A forma de relevo predominante na África é o planalto, que cobre grandes extensões do continente e molda a geografia física e humana de inúmeros países.

Planalto: A característica relevística principal

O planalto é uma das formas de relevo mais expressivas de África, constituindo uma superfície plana ou pouco ondulada situada a uma altitude relativamente elevada em relação às áreas circundantes. Na prática, trata-se de uma vasta plataforma que pode variar entre 500 metros e vários quilômetros acima do nível do mar, dependendo da região específica. Esta unidade geomorfológica não é uniforme, pois abrange desde planaltos aridizados a zonas verdes mais férteis, refletindo a complexidade geológica do continente.
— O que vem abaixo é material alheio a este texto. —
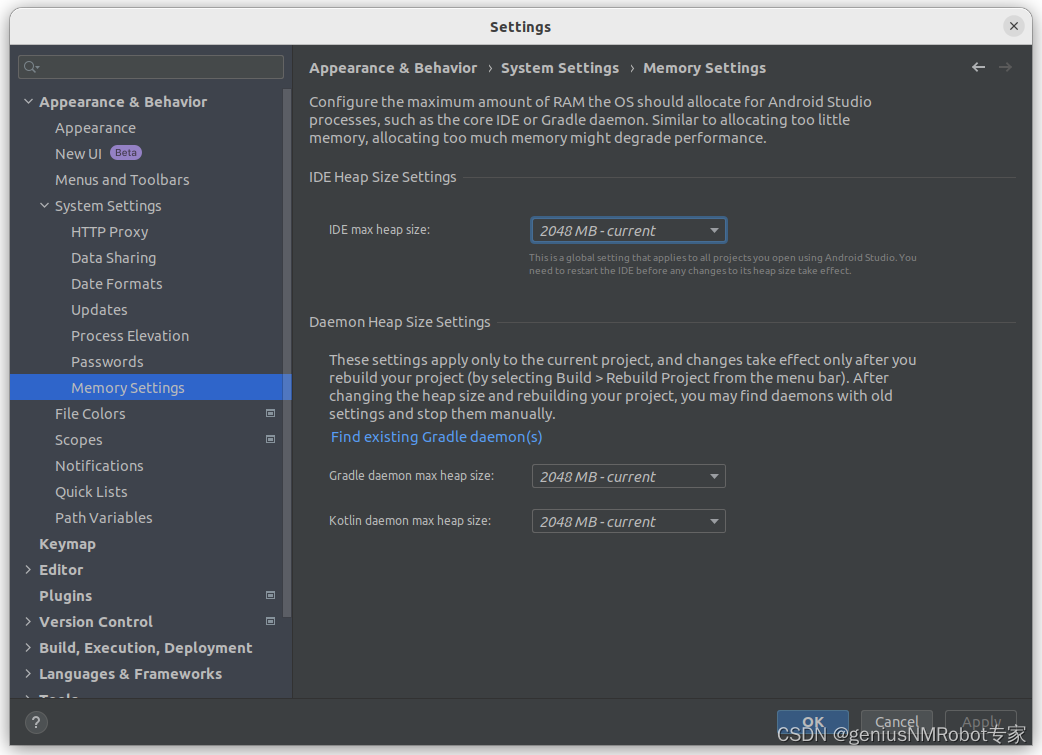1042x755 pixels.
Task: Click the Help question mark icon
Action: click(x=36, y=722)
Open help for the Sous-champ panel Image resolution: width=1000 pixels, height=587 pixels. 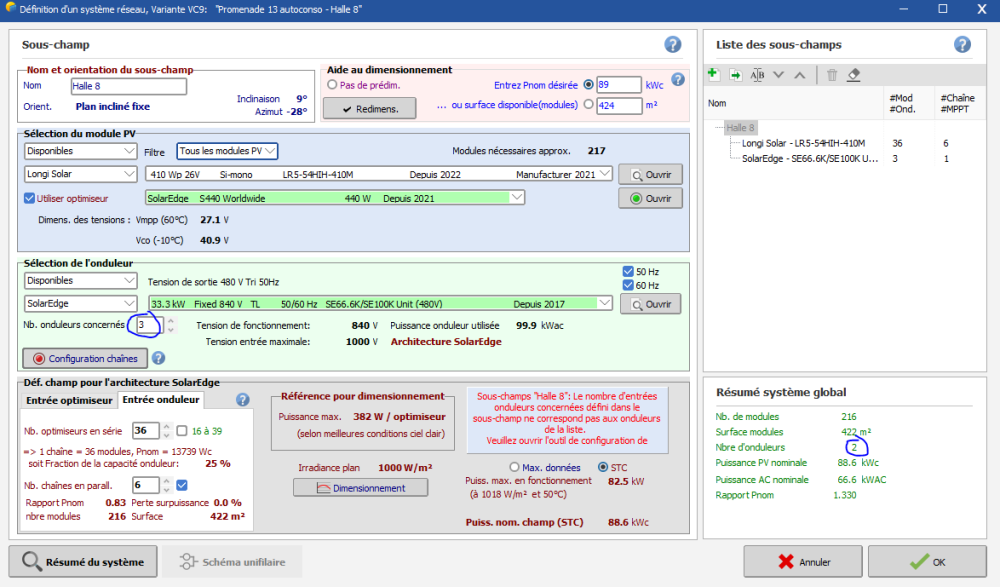point(673,45)
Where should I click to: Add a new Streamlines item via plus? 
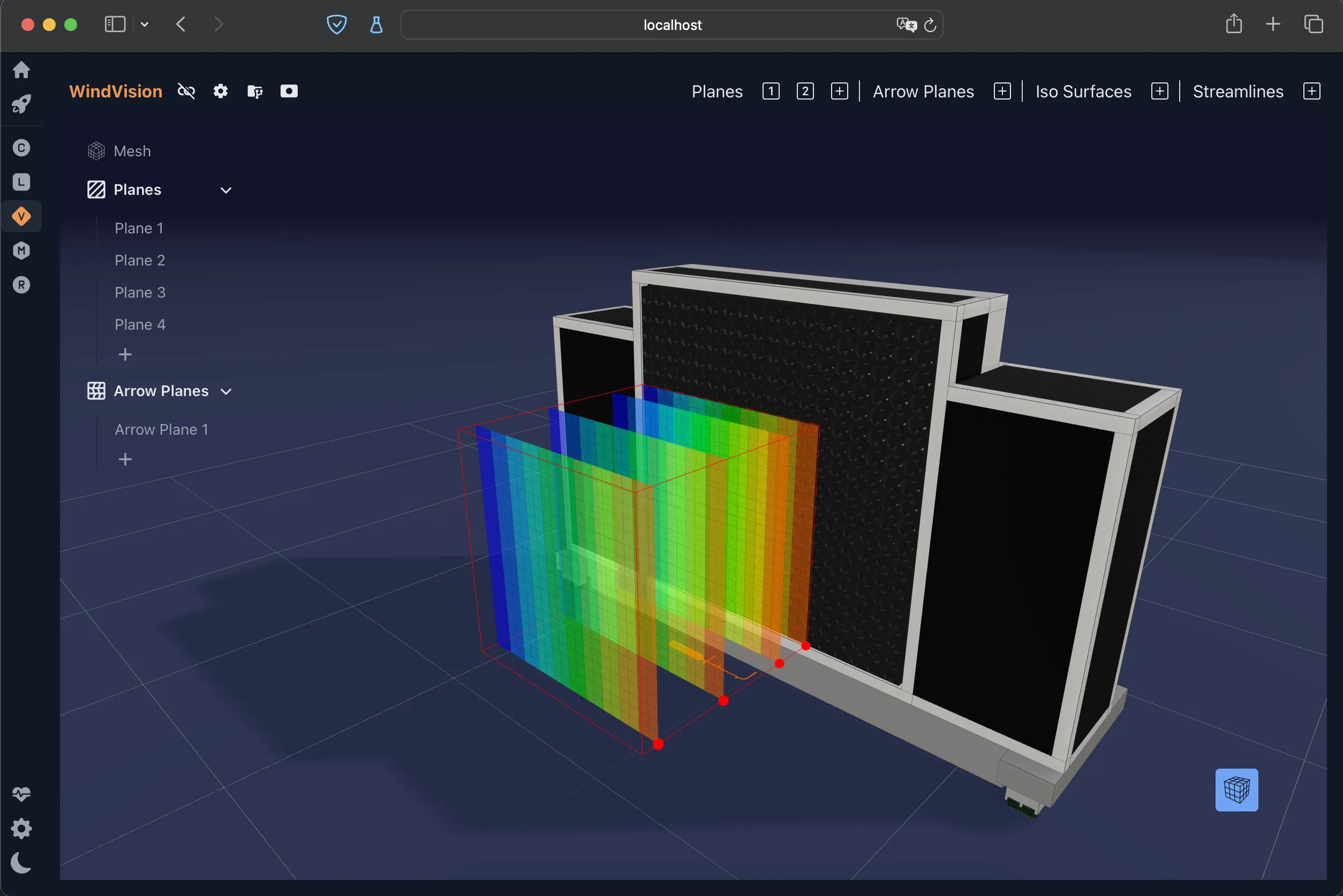(x=1311, y=92)
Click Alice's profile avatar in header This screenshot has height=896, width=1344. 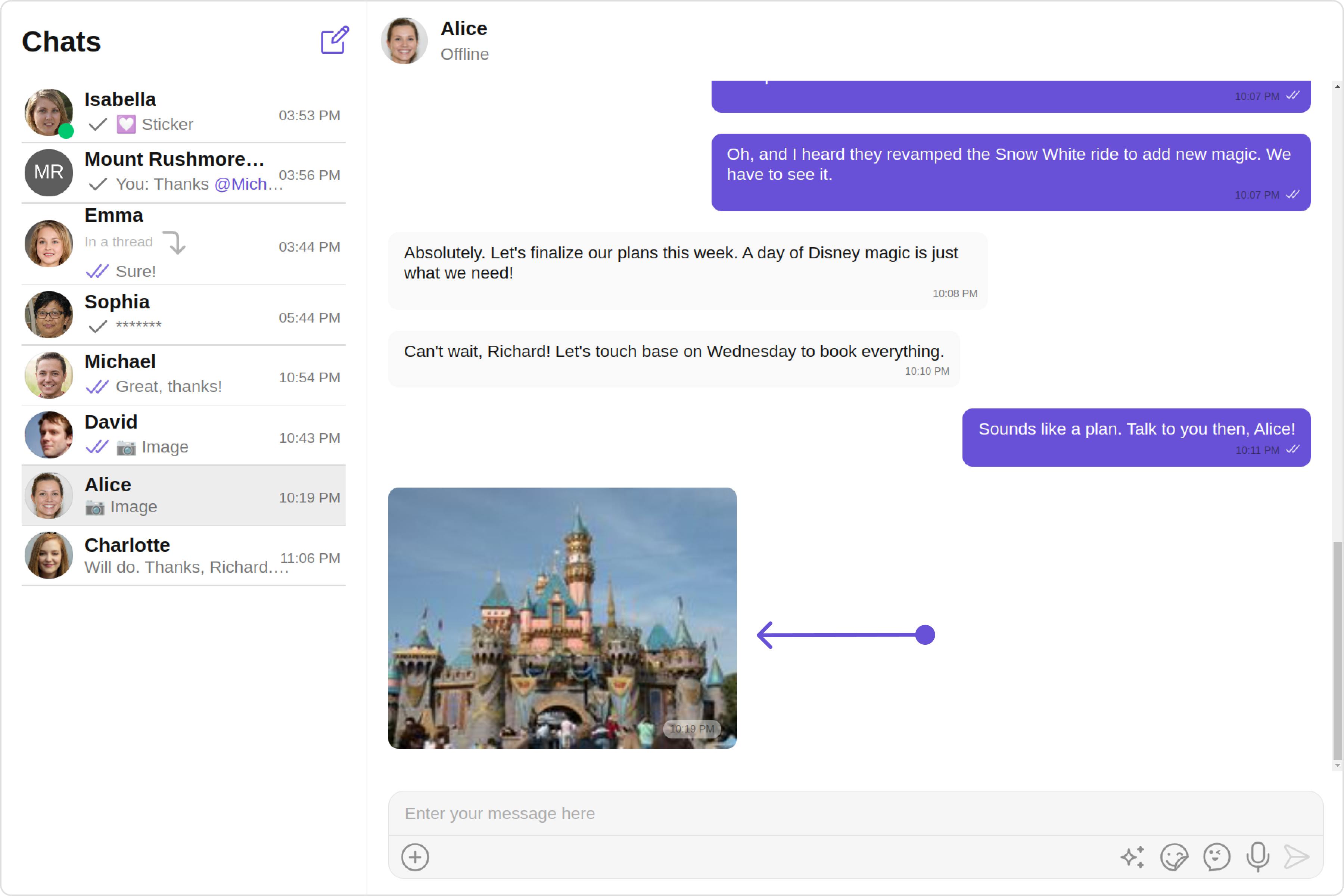pos(404,41)
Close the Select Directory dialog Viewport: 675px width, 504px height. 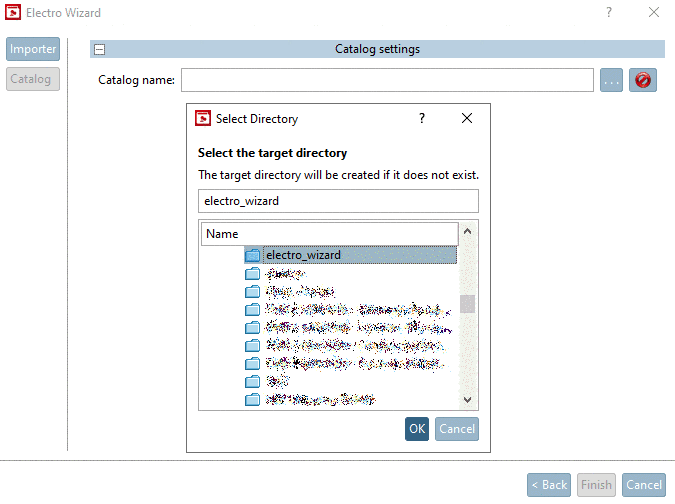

Na maioria dos casos, os planaltos africanos são delimitados por escarpas abruptas que surgem como resposta a movimentos tectônicos e processos de erosão ao longo de milhões de anos. Essas características definem paisagens dramáticas, como as formações que observamos no Planalto da Etiópia e na Região dos Grandes Lagos. A presença generalizada dessa forma de relevo na África contribui para a diversidade de climas, desde os semiáridos até os tropicalmente úmidos, influenciando diretamente a agricultura, a ocupação do solo e os padrões de assentamento.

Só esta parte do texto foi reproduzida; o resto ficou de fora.